São os “guardadores” das imagens que colocam os ‘santos’ nos andores enfeitados com flores, com cada família a responsabilizar-se pela sua imagem.
Procissão das Cinzas em 2024
Este ano, a Quarta-feira de Cinzas calha no dia 14 de Fevereiro e a Paróquia de Santa Cecília já fez saber como decorrerá a Procissão das Cinzas, em 2024. Está previsto que as imagens cheguem ao Convento de São Bernardino até às 18 horas, com a adoração das imagens a prolongar-se entre as 17 e as 18 horas.
Às 18h30 parte a procissão, pelo percurso habitual, em direcção à igreja de Santa Cecília, onde às 19h30 será celebrada a Missa das Cinzas. É uma tradição que envolve a população, acompanhada de banda de música, num percurso com cerca de 40 minutos.
A Procissão das Cinzas foi interrompida entre 1977 e 2001, e retomada em 2002. Este é o terceiro ano em que o padre Paulo Sérgio vive este ato de fé, tendo chegado à paróquia em 2020, e tendo havido interrupção deste evento durante a pandemia de covid-19.
Candidata a Património Cultural Imaterial
A candidatura da Procissão das Cinzas em Câmara de Lobos ao Inventário Nacional de Património Cultural Imaterial foi apresentada a 22 de Agosto de 2023. A candidatura tem como entidade promotora a Secretaria Regional de Turismo e Cultura, através da Direção Regional da Cultura (Direcção de Serviços do Património/ Divisão de Estudos do Património), com o apoio do município de Câmara de Lobos, da paróquia de Santa Cecília, do Convento de São Bernardino/ Ordem dos Frades Menores e da comunidade detentora desta manifestação cultural.

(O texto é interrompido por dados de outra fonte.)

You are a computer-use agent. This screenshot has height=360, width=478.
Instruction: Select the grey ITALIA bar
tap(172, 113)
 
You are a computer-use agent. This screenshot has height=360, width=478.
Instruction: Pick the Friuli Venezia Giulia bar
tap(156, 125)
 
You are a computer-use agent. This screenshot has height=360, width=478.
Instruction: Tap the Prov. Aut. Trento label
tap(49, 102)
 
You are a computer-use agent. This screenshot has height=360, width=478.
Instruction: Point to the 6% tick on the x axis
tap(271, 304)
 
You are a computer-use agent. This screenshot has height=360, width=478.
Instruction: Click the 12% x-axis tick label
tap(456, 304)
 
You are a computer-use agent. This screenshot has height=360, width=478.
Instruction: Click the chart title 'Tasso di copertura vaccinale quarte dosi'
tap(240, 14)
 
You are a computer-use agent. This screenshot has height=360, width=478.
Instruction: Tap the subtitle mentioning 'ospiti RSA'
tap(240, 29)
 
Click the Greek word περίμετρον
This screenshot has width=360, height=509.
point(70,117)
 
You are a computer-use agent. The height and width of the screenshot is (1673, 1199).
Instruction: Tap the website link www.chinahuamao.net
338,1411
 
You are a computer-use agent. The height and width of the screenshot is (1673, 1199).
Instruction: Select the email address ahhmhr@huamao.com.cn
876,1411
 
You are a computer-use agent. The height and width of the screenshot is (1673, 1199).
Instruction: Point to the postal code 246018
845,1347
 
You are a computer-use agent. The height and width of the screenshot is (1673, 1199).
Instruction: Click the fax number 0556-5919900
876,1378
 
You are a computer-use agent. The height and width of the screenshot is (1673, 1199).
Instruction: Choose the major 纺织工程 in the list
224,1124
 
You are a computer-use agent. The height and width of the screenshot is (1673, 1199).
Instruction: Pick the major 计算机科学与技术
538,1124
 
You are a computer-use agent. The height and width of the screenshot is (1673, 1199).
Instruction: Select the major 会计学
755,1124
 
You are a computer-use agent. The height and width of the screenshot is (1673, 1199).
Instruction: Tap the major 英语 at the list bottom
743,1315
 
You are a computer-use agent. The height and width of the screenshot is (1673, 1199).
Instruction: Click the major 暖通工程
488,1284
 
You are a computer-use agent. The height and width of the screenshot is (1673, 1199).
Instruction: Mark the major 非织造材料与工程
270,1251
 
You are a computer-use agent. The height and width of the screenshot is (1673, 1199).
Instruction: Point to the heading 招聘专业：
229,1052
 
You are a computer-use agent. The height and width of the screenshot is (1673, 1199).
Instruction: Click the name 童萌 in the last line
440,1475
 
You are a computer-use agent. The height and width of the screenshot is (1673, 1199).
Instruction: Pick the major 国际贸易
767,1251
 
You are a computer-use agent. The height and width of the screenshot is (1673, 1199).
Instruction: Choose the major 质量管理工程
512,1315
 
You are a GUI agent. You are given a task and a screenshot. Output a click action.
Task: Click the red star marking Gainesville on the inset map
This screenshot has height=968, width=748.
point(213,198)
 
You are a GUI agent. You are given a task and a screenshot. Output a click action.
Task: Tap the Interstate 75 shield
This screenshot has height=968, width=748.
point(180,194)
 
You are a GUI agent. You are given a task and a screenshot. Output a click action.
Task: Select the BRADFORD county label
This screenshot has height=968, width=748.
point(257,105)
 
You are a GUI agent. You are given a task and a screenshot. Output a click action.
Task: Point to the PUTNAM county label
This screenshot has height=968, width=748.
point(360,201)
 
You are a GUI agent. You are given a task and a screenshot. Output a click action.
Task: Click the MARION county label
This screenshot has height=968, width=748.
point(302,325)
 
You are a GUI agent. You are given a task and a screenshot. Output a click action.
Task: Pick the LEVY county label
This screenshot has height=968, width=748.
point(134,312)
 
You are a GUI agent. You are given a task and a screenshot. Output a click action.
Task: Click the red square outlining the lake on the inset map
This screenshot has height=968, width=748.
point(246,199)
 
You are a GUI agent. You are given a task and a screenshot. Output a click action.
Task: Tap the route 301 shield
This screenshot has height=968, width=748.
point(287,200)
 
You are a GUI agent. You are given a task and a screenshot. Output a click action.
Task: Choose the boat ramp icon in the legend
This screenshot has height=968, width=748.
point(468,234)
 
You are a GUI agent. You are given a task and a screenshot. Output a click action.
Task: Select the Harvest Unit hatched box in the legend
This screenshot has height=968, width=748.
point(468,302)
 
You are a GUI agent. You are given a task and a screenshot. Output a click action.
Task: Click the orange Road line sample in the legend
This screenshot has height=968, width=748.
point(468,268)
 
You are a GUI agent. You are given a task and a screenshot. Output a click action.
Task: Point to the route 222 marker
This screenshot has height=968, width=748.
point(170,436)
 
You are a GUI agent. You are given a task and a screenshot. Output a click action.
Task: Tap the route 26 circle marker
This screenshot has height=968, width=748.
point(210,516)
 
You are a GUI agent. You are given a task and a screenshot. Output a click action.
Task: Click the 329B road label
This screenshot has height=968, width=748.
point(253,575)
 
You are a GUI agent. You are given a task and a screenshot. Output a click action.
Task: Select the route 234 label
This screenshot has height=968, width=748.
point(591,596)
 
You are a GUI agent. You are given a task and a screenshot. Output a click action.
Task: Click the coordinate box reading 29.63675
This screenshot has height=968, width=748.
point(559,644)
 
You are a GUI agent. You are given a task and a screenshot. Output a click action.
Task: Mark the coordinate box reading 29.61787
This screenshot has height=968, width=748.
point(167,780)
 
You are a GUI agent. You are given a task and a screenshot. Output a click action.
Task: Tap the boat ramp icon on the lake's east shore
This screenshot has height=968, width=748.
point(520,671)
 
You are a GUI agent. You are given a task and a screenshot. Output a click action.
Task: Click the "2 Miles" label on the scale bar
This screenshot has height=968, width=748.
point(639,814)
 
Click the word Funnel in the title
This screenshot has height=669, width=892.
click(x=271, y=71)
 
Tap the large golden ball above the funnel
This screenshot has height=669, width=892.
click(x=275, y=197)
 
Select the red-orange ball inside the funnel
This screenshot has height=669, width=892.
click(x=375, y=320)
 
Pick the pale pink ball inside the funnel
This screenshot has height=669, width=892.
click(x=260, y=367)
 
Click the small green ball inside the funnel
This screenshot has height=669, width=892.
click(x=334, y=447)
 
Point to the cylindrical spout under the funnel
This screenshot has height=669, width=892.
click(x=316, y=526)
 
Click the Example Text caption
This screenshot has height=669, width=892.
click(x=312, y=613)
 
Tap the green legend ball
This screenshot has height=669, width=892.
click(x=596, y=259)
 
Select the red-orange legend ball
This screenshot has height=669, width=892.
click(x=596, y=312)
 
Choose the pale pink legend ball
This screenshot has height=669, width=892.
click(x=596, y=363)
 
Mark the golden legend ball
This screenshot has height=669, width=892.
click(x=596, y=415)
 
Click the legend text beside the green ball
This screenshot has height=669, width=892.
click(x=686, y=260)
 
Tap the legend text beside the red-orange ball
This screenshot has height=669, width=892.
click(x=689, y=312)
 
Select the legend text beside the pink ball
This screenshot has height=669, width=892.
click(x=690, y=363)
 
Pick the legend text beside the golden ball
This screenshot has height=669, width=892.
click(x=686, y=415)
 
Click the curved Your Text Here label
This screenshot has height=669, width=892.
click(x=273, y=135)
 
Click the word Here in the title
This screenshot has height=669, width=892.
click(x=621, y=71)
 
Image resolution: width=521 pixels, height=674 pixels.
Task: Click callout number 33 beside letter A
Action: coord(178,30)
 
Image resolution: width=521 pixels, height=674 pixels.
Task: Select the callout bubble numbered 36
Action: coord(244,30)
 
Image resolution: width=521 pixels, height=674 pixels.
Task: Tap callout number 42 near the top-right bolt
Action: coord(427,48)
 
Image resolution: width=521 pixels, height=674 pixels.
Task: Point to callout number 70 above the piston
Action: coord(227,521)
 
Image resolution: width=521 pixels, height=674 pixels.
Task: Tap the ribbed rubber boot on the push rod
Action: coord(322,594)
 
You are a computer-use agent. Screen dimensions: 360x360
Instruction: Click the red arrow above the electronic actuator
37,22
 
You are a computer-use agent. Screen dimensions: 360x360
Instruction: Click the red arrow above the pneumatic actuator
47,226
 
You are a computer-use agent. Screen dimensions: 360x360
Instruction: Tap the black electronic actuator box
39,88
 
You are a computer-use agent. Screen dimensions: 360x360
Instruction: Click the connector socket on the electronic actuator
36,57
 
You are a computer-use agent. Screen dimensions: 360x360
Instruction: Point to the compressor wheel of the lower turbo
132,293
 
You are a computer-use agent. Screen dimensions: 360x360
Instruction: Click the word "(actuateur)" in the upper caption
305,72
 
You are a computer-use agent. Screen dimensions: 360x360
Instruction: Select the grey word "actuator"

Na apresentação da candidatura, o secretário regional de Turismo e Cultura, Eduardo Jesus, realçou a “riqueza extraordinária” desta manifestação cultural. Para formalizar esta candidatura foi necessário proceder a um trabalho com uma metodologia “muito específica”, segundo explicou Rita Rodrigues, da divisão de Estudos de Património, da Direção de Serviços de Património Cultural da Direção Regional da Cultura.
Temos contacto com parceiros da localidade: a Câmara Municipal de Câmara de Lobos, a paróquia de Santa Cecília, o Convento de São Bernardino, a Ordem dos Frades Menores, a Ordem Franciscana Secular e a comunidade ditadora desta manifestação, cada família que é guardiã de uma máscara. Só a partir deste trabalho conjunto é que podemos realizar quer o trabalho de campo, quer depois toda a estruturação que é exigida para que se possa concretizar a candidatura e depois mais tarde ser aceite a nível nacional a sua protecção.